Da Ya Know What Tomorrow Is???? Robert Sheridan bobsheridan email@example.com
From '57 to '61 I had the privilege of being paid to visit Great Kills Beach and watch the swimmers when not watching the folks on the blankets.
As you know, the water is shallow, what with sandbars and a six foot tidefall. Not much call for lifeguard services, in the water, at least.
When it rained and no one came to the beach, we didn't have to "sit chairs." We either played touch football in the sand, or went clamming.
One time, in a two-on-two game, I returned the kickoff, confronted my opponent, and faked out the great Jim Albus; ran right past him and scored a touchdown. It was such a great fake, totally unexpected, we both laughed, as I could never beat him any other way and we both knew it, which is what made it funny.
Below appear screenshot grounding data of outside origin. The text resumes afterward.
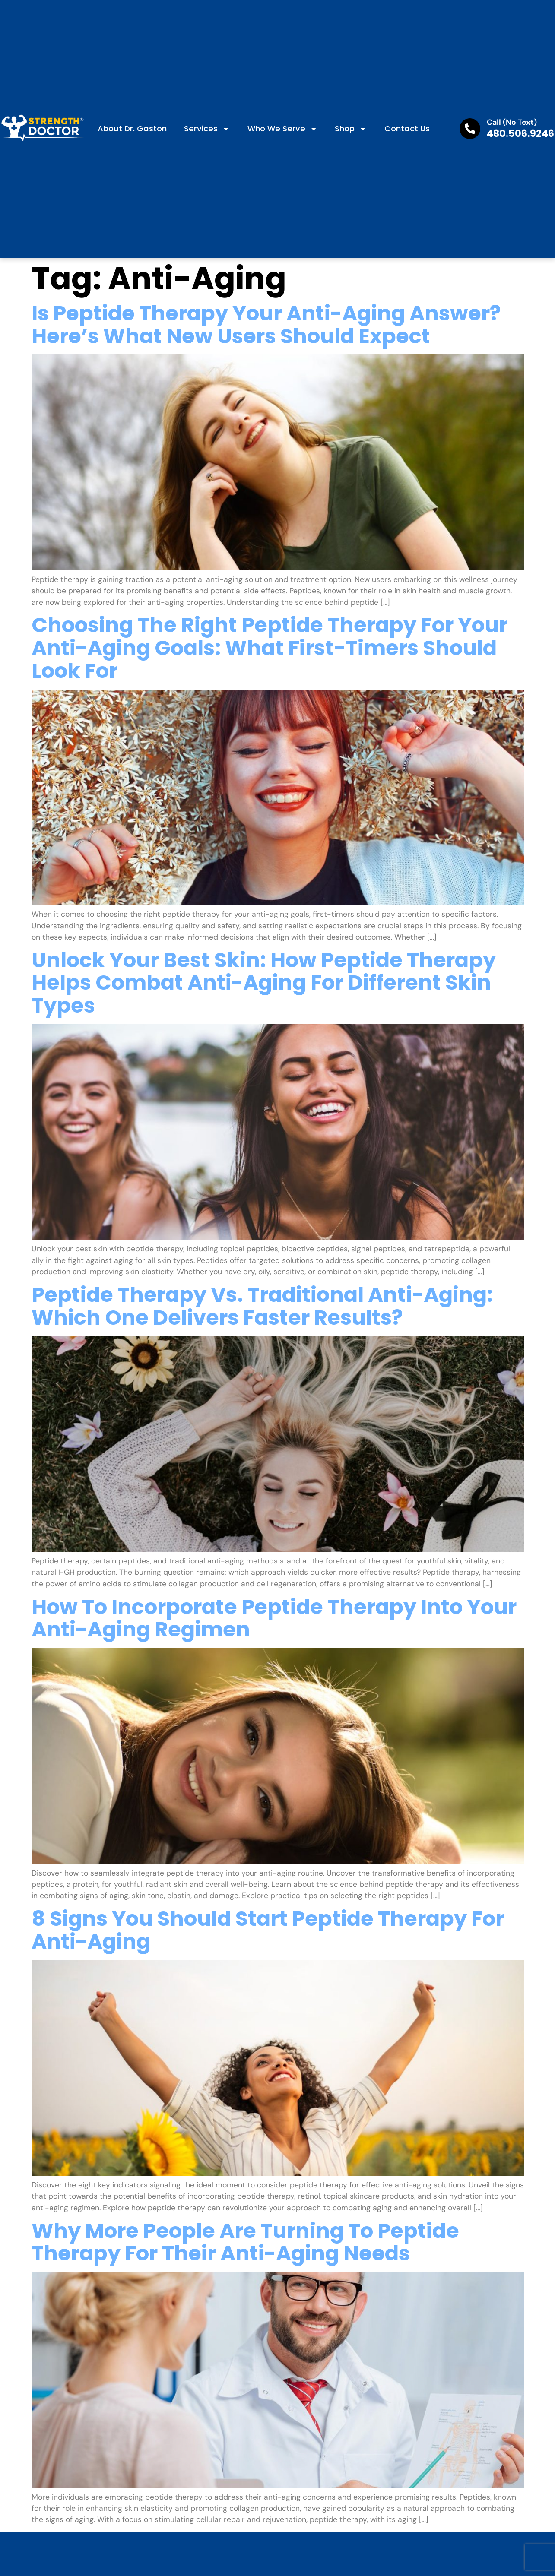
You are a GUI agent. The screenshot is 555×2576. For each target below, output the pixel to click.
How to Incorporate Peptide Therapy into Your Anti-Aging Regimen (274, 1618)
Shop (351, 128)
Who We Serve (282, 128)
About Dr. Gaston (132, 128)
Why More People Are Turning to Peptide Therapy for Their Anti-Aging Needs (245, 2242)
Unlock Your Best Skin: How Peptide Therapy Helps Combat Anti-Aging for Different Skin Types (264, 983)
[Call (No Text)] (470, 128)
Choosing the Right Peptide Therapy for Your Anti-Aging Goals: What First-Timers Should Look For (269, 648)
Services (207, 128)
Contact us (407, 128)
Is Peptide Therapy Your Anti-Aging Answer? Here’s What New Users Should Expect (266, 325)
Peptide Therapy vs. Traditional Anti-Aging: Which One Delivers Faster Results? (262, 1306)
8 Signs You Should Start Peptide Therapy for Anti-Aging (268, 1930)
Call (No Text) (512, 122)
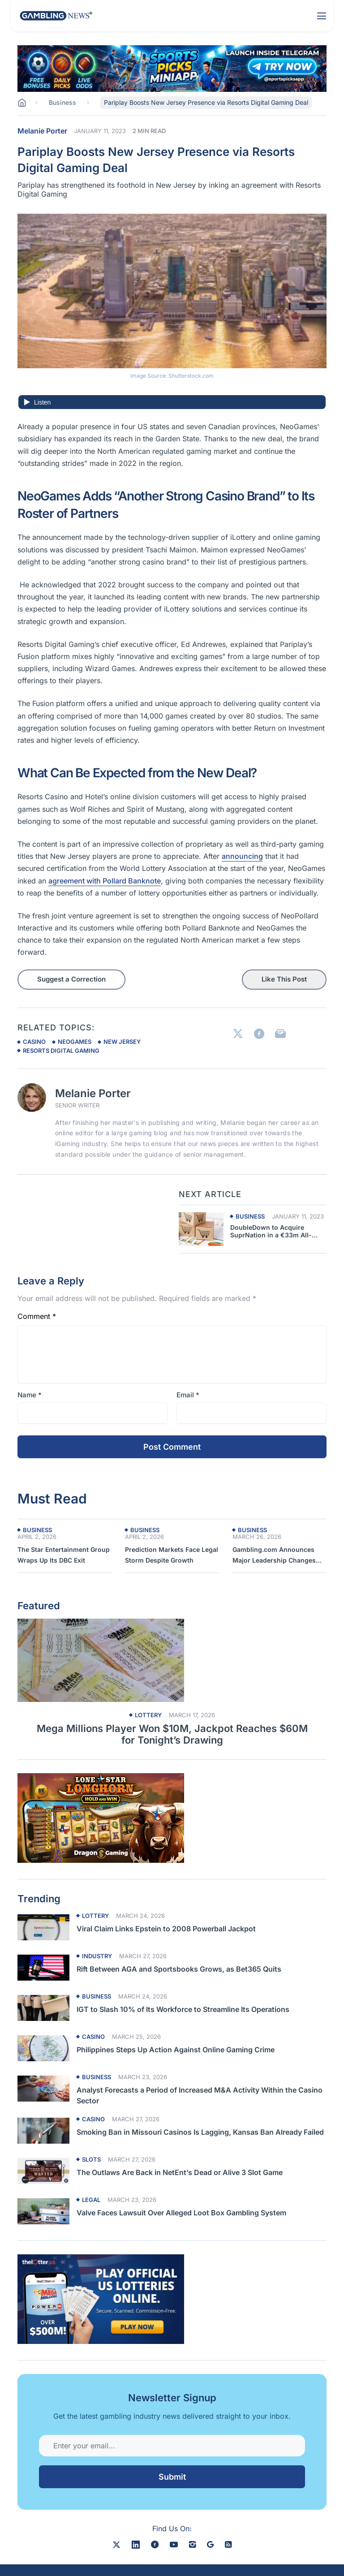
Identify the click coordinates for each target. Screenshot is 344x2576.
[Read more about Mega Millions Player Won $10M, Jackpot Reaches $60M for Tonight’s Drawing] (172, 1660)
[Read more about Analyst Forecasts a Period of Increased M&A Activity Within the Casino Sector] (43, 2088)
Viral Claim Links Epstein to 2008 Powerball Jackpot (166, 1928)
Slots (91, 2159)
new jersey (122, 1041)
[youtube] (174, 2544)
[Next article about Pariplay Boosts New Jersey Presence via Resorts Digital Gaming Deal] (201, 1229)
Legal (91, 2200)
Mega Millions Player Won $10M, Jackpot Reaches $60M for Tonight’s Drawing (172, 1734)
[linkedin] (136, 2544)
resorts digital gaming (61, 1050)
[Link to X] (237, 1033)
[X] (116, 2544)
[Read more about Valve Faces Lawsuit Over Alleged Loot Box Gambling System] (43, 2211)
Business (250, 1216)
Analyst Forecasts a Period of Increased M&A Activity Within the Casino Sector (199, 2095)
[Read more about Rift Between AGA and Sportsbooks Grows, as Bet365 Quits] (43, 1967)
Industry (97, 1956)
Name (29, 1395)
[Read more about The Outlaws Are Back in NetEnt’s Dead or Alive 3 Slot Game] (43, 2171)
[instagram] (192, 2544)
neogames (74, 1041)
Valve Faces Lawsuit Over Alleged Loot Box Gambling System (181, 2212)
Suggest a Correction (71, 979)
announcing (242, 856)
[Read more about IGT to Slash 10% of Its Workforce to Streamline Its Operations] (43, 2008)
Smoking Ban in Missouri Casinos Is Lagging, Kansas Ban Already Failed (200, 2132)
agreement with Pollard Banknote (104, 880)
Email (187, 1395)
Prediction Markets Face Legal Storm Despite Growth (171, 1555)
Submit (172, 2476)
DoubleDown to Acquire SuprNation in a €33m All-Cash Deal (271, 1231)
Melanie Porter (42, 130)
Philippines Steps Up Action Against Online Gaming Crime (176, 2049)
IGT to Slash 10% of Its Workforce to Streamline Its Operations (185, 2009)
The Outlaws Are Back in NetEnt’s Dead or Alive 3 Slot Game (180, 2172)
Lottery (148, 1715)
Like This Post (284, 979)
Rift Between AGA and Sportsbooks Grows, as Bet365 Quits (179, 1968)
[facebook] (155, 2544)
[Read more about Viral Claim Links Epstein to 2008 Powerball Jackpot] (43, 1927)
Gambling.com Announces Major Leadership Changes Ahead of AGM (274, 1556)
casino (34, 1041)
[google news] (210, 2544)
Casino (93, 2036)
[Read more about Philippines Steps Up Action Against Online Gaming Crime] (43, 2048)
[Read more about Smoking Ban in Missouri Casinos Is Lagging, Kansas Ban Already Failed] (43, 2130)
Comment (36, 1316)
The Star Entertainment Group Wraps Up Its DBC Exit (63, 1555)
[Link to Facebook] (259, 1033)
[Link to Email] (280, 1033)
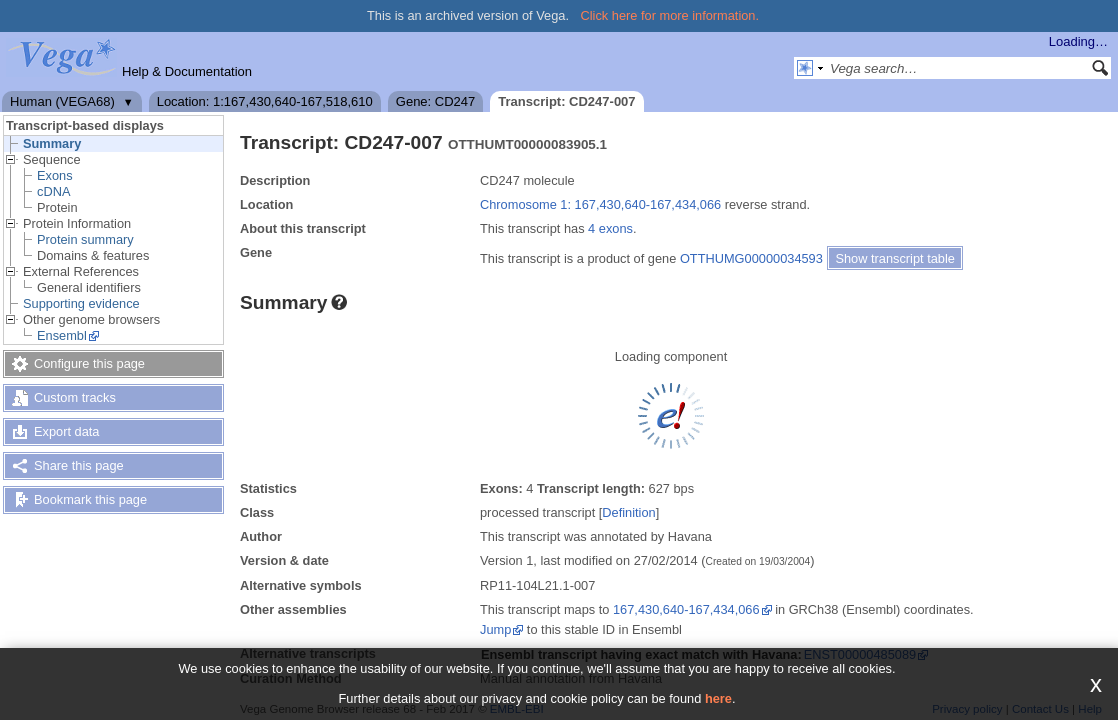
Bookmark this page (90, 499)
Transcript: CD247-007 (566, 101)
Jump (495, 629)
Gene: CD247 (436, 101)
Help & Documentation (187, 71)
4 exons (610, 228)
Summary (52, 143)
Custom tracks (75, 397)
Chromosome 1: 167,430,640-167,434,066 (600, 204)
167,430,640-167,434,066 (686, 609)
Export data (66, 431)
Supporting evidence (81, 303)
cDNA (53, 191)
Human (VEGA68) (62, 101)
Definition (628, 512)
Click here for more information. (670, 15)
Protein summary (85, 239)
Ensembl (62, 335)
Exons (55, 175)
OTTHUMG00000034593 (751, 258)
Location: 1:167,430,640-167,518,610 (265, 101)
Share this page (79, 465)
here (718, 698)
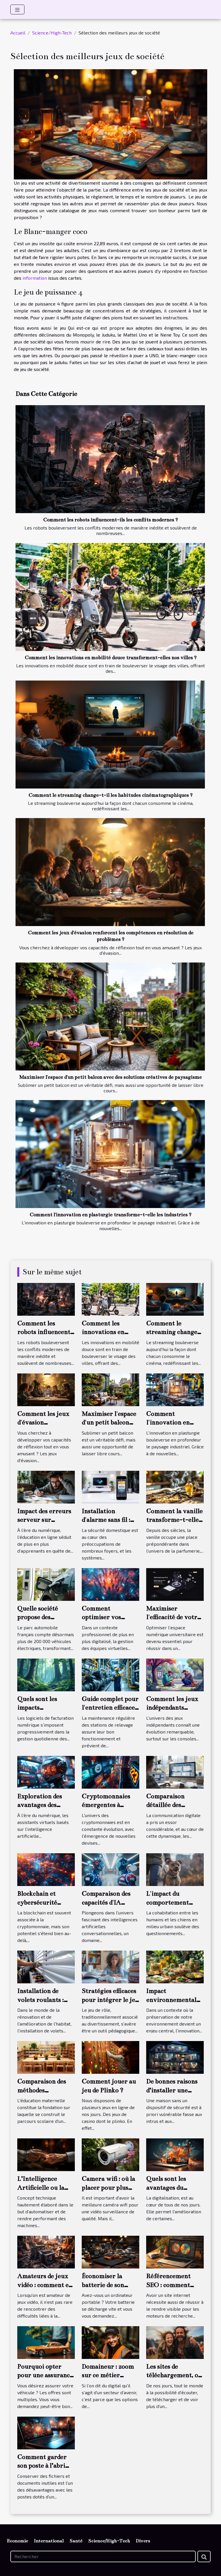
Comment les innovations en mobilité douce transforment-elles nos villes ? (111, 658)
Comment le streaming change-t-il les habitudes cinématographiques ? (110, 795)
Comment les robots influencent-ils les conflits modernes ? (110, 520)
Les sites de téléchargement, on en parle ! (174, 2375)
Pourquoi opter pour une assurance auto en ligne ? (45, 2375)
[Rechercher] (103, 2556)
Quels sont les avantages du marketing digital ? (173, 2187)
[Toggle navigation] (17, 9)
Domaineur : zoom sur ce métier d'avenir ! (108, 2375)
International (49, 2541)
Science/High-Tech (52, 32)
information (34, 278)
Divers (143, 2541)
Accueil (17, 32)
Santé (75, 2541)
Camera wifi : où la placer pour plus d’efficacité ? (108, 2187)
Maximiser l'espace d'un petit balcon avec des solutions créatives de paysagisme (110, 1077)
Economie (17, 2541)
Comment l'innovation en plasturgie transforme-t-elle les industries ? (110, 1215)
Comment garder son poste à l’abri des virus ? (41, 2465)
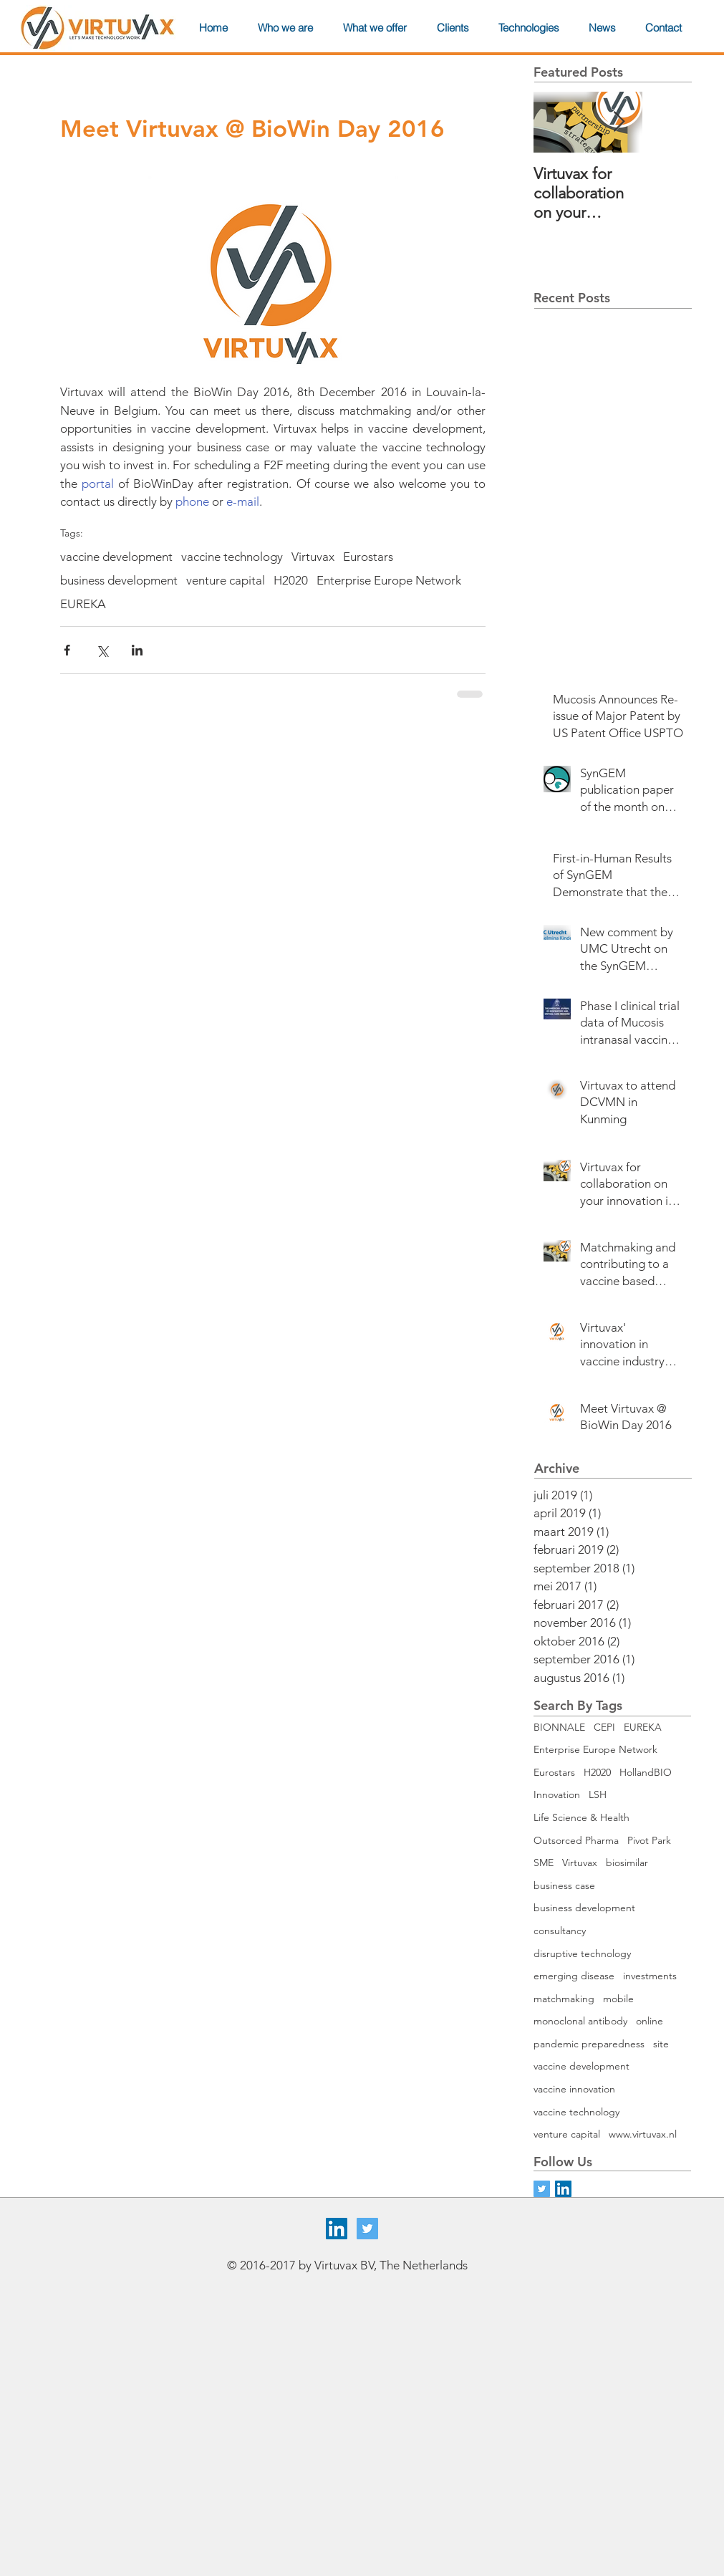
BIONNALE (559, 1727)
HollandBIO (645, 1772)
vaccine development (116, 556)
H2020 (291, 580)
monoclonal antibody (580, 2020)
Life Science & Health (581, 1817)
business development (119, 580)
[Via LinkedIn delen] (137, 650)
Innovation (557, 1794)
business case (564, 1885)
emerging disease (574, 1975)
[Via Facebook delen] (67, 650)
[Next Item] (619, 122)
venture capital (225, 580)
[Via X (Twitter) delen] (102, 650)
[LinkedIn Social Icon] (563, 2189)
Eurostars (368, 556)
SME (544, 1862)
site (661, 2043)
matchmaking (564, 1998)
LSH (598, 1794)
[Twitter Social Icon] (367, 2228)
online (649, 2020)
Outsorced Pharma (576, 1840)
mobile (618, 1998)
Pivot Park (649, 1840)
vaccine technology (232, 556)
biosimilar (627, 1862)
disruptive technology (582, 1953)
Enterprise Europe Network (389, 580)
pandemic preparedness (589, 2043)
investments (650, 1975)
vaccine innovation (574, 2088)
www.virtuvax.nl (643, 2134)
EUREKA (83, 604)
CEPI (604, 1727)
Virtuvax (312, 556)
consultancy (560, 1930)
To go clamming, we launched the whaleboat, a nice white 16' lapstrake longboat we kept chained to an anchor buried in the sand. We'd get out the slatted rollers, turn over the boat and pull it over the rollers down to the water. We'd throw in five oars, four to row and one for the guy in the rear who played coxswain. Since we didn't have thole pins on the stern, this was more for show than utility. We also threw a couple of oxygen tanks under the thwarts.
We'd row towards the Narrows, off Oakwood beach, drop the mushroom anchor, and hop over the side. In water 5-6' deep, we'd go diving for clams. They were embedded in the sand and not visible whether you wore a mask or not. The way you got 'em was to dig both hands into the sand with your fingers and start drawing them together. Often you hit one or two clams, anywhere from cherrystone size, an inch and a half to two inches, say, up to larger chowder clams, about 4-5 inches long.
We'd drop 'em into our bathing suits, come up for air, and dive again, repeating until our suits were full. Then we'd swim over to the boat and unload the clams into the bottom. When we got winded, we'd crack the oxygen tanks and suck up some O2, thinking we were doing something good. I can't swear it did any good, but who knows. We clammed until we had the bottom of the boat full, then we rowed back.
That afternoon, since it was raining, we'd go over someone's house and start heating water, peeling potatoes, carrots, and opening clams. There'd be a case of beer and the party was underway. We'd make a huge cauldron of chowder and either have it that evening, or for the beach party that we were always planning, sometimes with Japanese lanterns, always with a keg of beer.
Great Kills Beach was the center of social life in the summer for some of us, day or nite, on the beach, or down near the point.
Clamming off SI turned out not to be too smart, medically, although none of us were known to have suffered from it. The father of a friend of mine was the NYC medical director, Dr. Jacobs. When he heard that his son, Richie, and I, were eating locally caught clams, he blew a fuse. Something about clamming being banned by his Health Dept., for things like hepatitis.
Despite the invidious comparison made by our poetess in residence, no SI girl was deterred for long from her interest in SI boys by the sight of a few piss clams.
Come to think of it, not too many SI boys were deterred for long from their interest in SI girls by the smell of fish.